> [What you need to do] Could you write out, word for word, only the lines from the one containing "The image size is (980, 1110)." through the last line of the data below?

START Provided data

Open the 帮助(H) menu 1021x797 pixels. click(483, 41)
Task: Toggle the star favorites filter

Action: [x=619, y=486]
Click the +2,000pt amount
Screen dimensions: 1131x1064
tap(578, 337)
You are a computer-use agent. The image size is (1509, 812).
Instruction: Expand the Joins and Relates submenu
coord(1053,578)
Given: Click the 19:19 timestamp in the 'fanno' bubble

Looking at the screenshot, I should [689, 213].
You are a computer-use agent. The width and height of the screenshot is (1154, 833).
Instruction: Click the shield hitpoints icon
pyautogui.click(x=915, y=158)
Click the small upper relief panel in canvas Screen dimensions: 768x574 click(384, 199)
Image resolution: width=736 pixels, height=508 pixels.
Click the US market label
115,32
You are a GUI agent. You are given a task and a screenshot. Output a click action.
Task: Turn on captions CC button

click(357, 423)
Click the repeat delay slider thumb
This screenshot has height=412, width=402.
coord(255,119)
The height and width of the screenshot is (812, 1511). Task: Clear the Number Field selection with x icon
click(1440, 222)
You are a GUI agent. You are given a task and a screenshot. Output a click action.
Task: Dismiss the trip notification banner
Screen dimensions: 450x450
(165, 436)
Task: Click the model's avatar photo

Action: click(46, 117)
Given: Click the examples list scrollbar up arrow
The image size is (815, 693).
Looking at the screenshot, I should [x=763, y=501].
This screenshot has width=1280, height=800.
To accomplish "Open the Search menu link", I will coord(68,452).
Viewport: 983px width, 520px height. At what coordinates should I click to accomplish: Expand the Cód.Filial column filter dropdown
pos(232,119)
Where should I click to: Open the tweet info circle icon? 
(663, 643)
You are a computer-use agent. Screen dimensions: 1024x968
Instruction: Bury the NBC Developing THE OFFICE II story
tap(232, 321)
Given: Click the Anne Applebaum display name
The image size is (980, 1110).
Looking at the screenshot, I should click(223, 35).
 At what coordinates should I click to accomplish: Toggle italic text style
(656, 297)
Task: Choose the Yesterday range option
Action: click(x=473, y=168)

END Provided data

> [Exercise answer]
The image size is (980, 1110).
Looking at the screenshot, I should click(223, 35).
 At what coordinates should I click to accomplish: Toggle italic text style
(656, 297)
Task: Choose the Yesterday range option
Action: click(x=473, y=168)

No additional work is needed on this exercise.